I always joke that I live in two worlds. My day job allows me to interact with corporate America and office professionals. I work behind a desk, staring at the computer, with a day planner and email notifications. During the evening and on the weekends, I move into the farming world where I’m feeding cattle, changing irrigation and advocating for farmers across the country. My two worlds don’t often collide but today I saw corporate America and farming come together.
While updating my company’s LinkedIn page (you can check that out by searching for King Enterprise Group Inc. on the LinkedIn home page), I ran across an article entitled “Great News for Food” by Clark Wolf. Naturally, I took interest and scanned the article, which I thought would just slam farming and big agriculture. To the contrary, the author talked about the growing excitement average Americans are finding in learning that their vegetables actually come from a plant, and that a real human being is responsible for growing that plant and getting the produce to the farmers market and grocery store shelves.
The comments made me chuckle, I guess I take it all for granted, but it was nice to see that the opportunity to learn about food, and the people who grow it, is exciting others.
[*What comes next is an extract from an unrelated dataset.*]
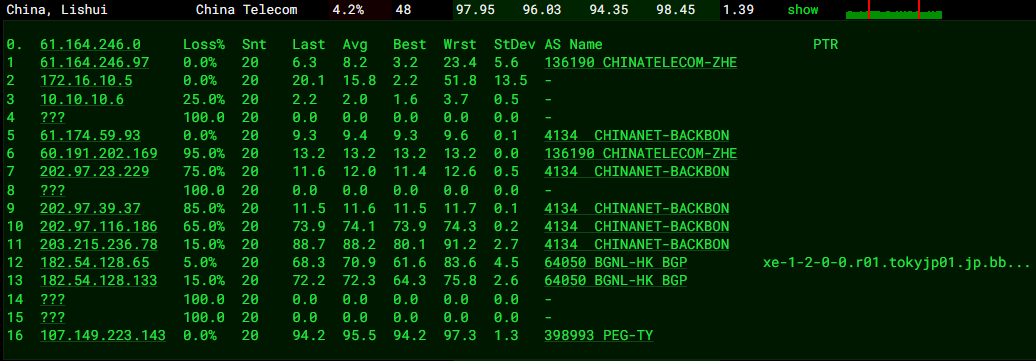
Task: Open IP link 202.97.116.186
Action: 99,226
What I did glean from the article was that Americans have finally started talking about food. It’s no longer farmers talking and consumers not listening, now it appears that the public is ready for an open dialogue about their food and where it comes from. They also seem interested in shaking the hand of the man or woman that make their daily meals possible.
But a quick glance at the comments section of the article tells you that while some people are just starting to embrace the idea of learning about their food, others believe they already have all of the answers. Genetically modified organisms (GMOs) were mentioned as was locally-grown vegetables. Both are hot topics and have plenty of false information surrounding them.
With so many people already talking – and more appearing ready to talk, and learn, about their food and where it comes from – it’s important that we in agriculture step up to the microphone, extend our hand and make our voices known. Farmers and ranchers have done a great job to speaking to one another but we still have room to improve when it comes to interacting with consumers and the general public.
If people want to know where their food comes from and are excited to experience the growing process and meet the family behind the crop then it’s high time we take action!